Le premier homme – Albert Camus (1994)

Et si nous parlions du dernier ouvrage d’Albert Camus ?

Dans ce récit infiniment personnel, Albert Camus dévoile par bribe, l’enfance de Jacques.

A l’âge de quarante ans, Jacques part sur les traces de son père. Un père qu’il n’a jamais connu. Taciturne et mutique, il est mort durant la Première Guerre mondiale alors que Jacques n’était encore qu’un enfant. Sa mère d’un caractère doux et passif a accompagné Jacques d’un regard tendre et discret durant toute sa jeunesse. Cette mère, à la fois fantasmée et adorée, a toujours su susciter un amour absolu chez son fils malgré son côté inaccessible.

A contrario de sa mère, sa grand-mère maternelle n’a cessé de prendre une place prépondérante dans sa vie et a pu se montrer aussi aimante que maltraitante. Son caractère dur et intransigeant a aussi contribué à le façonner. Son entourage est aussi constitué de figures masculines. Son oncle, aussi solaire que colérique, a su incarner un père de substitution. Ce retour en enfance s’accompagne du portrait tendre des êtres qui l’ont vu grandir et d’une description lumineuse de l’Algérie.

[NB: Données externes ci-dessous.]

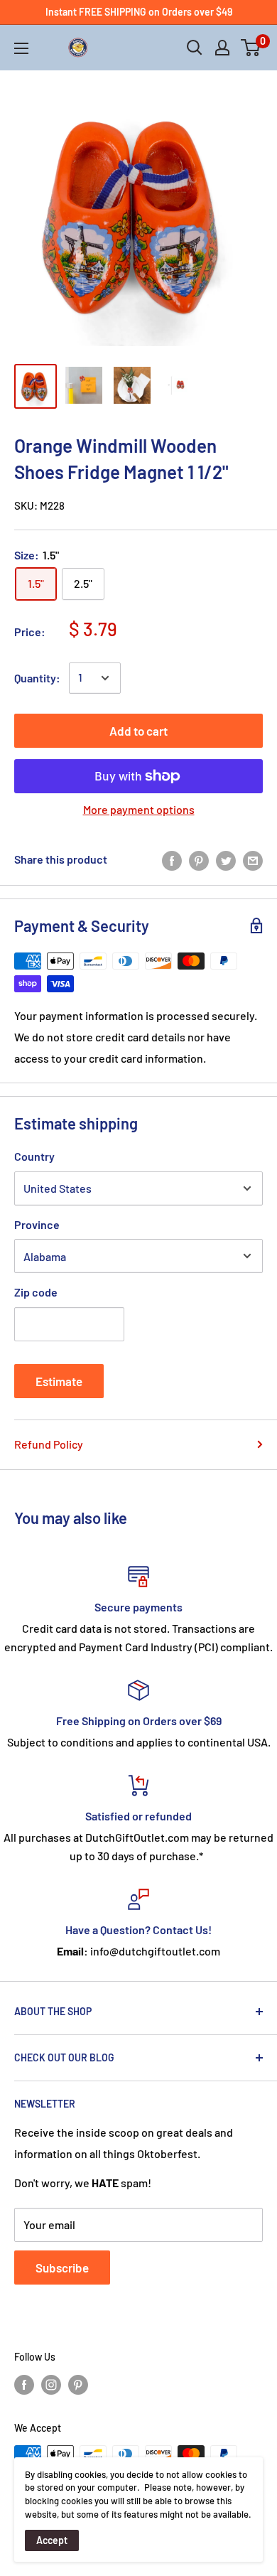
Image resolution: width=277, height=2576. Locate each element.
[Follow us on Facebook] (24, 2385)
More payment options (139, 809)
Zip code (36, 1292)
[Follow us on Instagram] (51, 2385)
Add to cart (138, 731)
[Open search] (194, 47)
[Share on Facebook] (172, 860)
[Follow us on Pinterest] (78, 2385)
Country (34, 1156)
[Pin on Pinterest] (199, 860)
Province (37, 1224)
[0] (251, 47)
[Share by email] (253, 860)
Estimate (59, 1381)
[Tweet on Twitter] (226, 860)
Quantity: (37, 678)
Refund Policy (48, 1444)
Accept (51, 2540)
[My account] (222, 47)
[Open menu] (21, 48)
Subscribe (62, 2267)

Ce dernier manuscrit d’Albert Camus a été découvert dans l’une de ses sacoches à sa mort. Malgré le caractère inachevé de ce texte, c’est toute la quintessence de son oeuvre qui y transparait.

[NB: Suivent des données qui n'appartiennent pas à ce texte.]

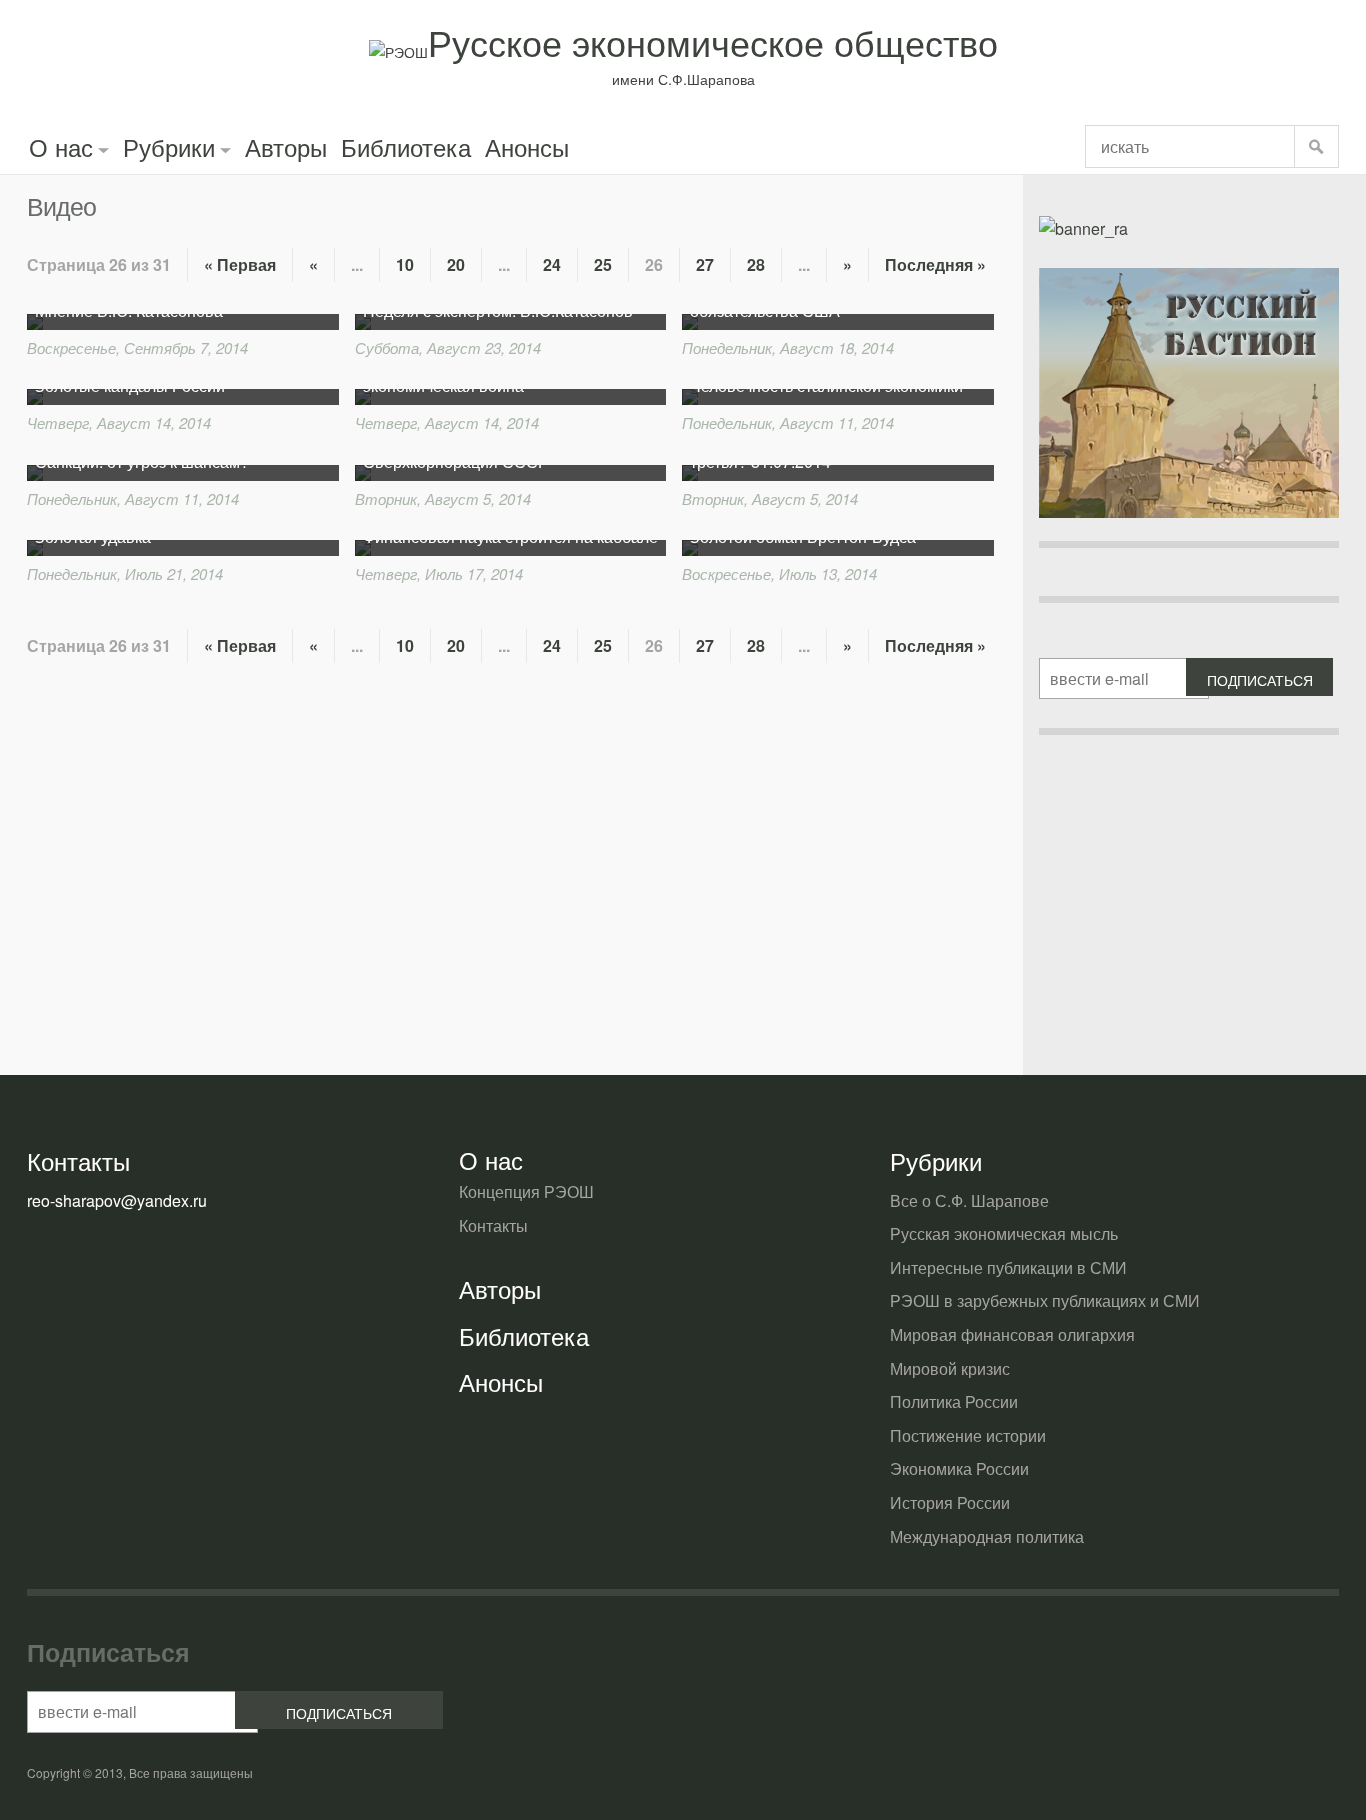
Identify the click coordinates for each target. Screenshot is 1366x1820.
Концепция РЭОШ (526, 1191)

Intime et émouvant, ce roman porté par la plume admirable d’Albert Camus m’a beaucoup plu.

Ma note :

Note : 4.5 sur 5.

Citations :

« Il n’était plus que ce coeur angoissé, avide de vivre, révolté contre l’ordre mortel du monde qui l’avait accompagné durant quarante années et qui battait toujours avec la même force contre le mur qui le séparait du secret de toute vie, voulant aller plus loin, au-delà et savoir, savoir avant de mourir, savoir enfin pour être, une seule fois, une seule seconde, mais à jamais ».

« La mémoire des pauvres déjà est moins nourrie que celle des riches, elle a moins de repères dans l’espace puisqu’ils quittent rarement le lieu où ils vivent, moins de repères aussi dans le temps d’une vie uniforme et grise. Bien sûr, il y a la mémoire du coeur dont on dit qu’elle est la plus sûre, mais le coeur s’use à la peine et au travail, il oublie plus vite sous le poids des fatigues »

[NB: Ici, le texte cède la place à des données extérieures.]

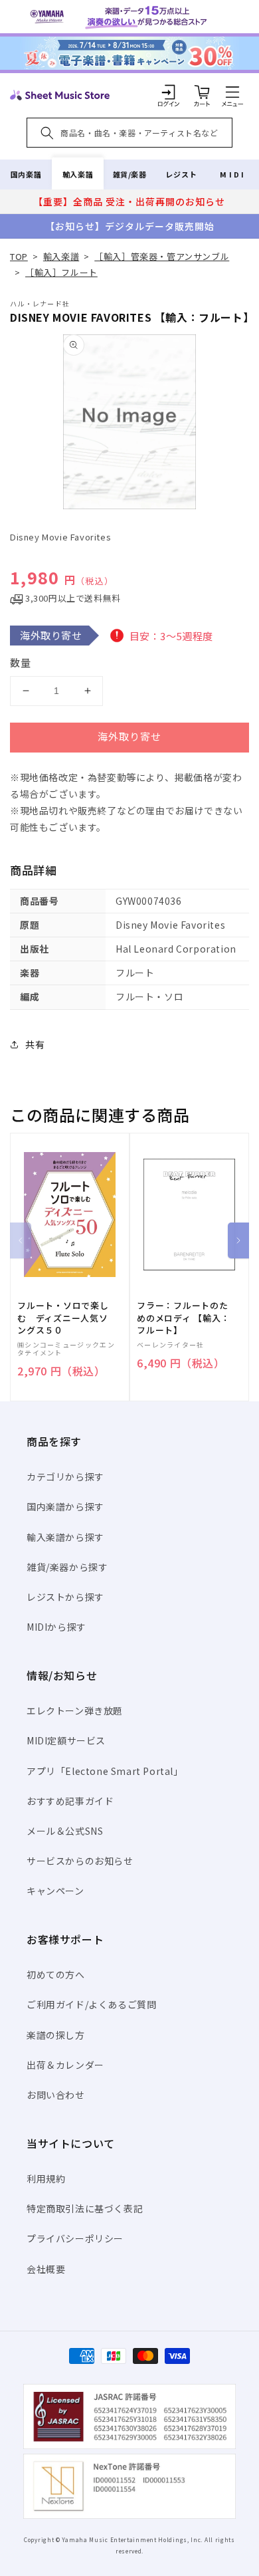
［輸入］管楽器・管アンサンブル (161, 256)
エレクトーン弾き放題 (75, 1710)
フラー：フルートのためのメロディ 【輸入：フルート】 (183, 1318)
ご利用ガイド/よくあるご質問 (91, 2004)
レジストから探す (65, 1596)
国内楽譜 (26, 174)
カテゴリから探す (65, 1476)
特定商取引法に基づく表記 (85, 2208)
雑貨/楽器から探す (67, 1567)
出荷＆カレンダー (65, 2064)
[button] (232, 91)
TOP (19, 256)
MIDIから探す (56, 1626)
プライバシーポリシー (75, 2238)
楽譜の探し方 (56, 2035)
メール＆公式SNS (65, 1830)
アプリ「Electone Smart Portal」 (105, 1771)
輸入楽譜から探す (65, 1537)
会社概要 (46, 2269)
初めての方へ (56, 1974)
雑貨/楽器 (130, 174)
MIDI (233, 174)
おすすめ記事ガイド (70, 1801)
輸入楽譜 (77, 174)
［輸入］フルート (61, 272)
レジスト (181, 174)
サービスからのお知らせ (80, 1860)
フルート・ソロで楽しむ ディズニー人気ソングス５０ (63, 1318)
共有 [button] (34, 1044)
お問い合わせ (56, 2094)
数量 (20, 662)
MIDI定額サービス (66, 1740)
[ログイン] (168, 91)
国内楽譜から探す (65, 1506)
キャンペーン (55, 1890)
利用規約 (46, 2178)
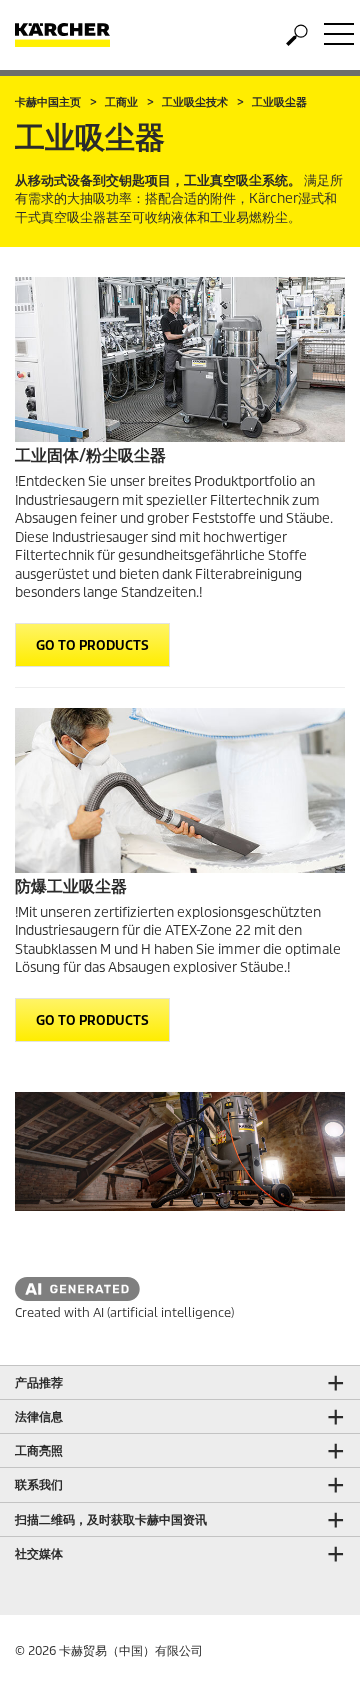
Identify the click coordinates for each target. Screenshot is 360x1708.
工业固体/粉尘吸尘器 (90, 455)
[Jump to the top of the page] (310, 1669)
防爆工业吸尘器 (71, 886)
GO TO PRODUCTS (92, 645)
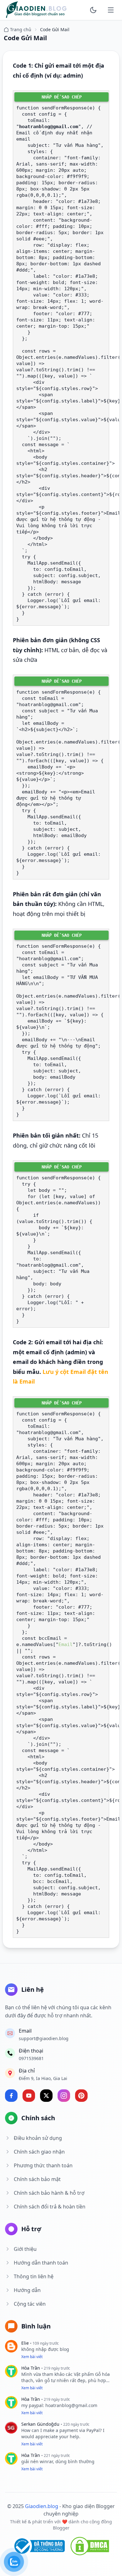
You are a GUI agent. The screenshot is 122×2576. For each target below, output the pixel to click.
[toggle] (93, 10)
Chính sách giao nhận (39, 2151)
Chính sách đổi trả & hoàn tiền (49, 2206)
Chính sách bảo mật (37, 2179)
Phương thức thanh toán (43, 2165)
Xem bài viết (32, 2356)
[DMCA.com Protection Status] (90, 2546)
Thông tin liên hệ (33, 2276)
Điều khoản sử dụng (38, 2138)
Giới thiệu (25, 2249)
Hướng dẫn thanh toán (41, 2262)
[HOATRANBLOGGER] (36, 10)
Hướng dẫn (27, 2290)
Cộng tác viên (30, 2303)
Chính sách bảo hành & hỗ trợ (49, 2192)
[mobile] (110, 10)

Saint-Jacques – Bénédicte Belpois (2021)

Et si nous partions pour les Cévennes ?

Paloma a toujours entretenu une relation tumultueuse et complexe avec sa mère, qu’elle appelle avec froideur « Camille ». Derrière ces rapports distants, un secret plane sur sa filiation. Si Paloma a réussi à tisser avec sa fille une relation forte et fusionnelle, son rapport avec sa propre mère est ponctué de silence.

A la mort de sa mère, Paloma hérite d’une maison délabrée au coeur des Cévennes. Cette vieille bâtisse, loin de toute civilisation, promet un mode de vie diamétralement opposé au sien. Infirmière urbaine, Paloma a toujours connu une vie citadine. Décidée à se séparer de cette maison reculée, elle part seule dans les Cévennes. La découverte de son héritage sera aussi l’exploration de sa naissance. Paloma parvient enfin à comprendre le rejet maternel qui a émaillé son enfance.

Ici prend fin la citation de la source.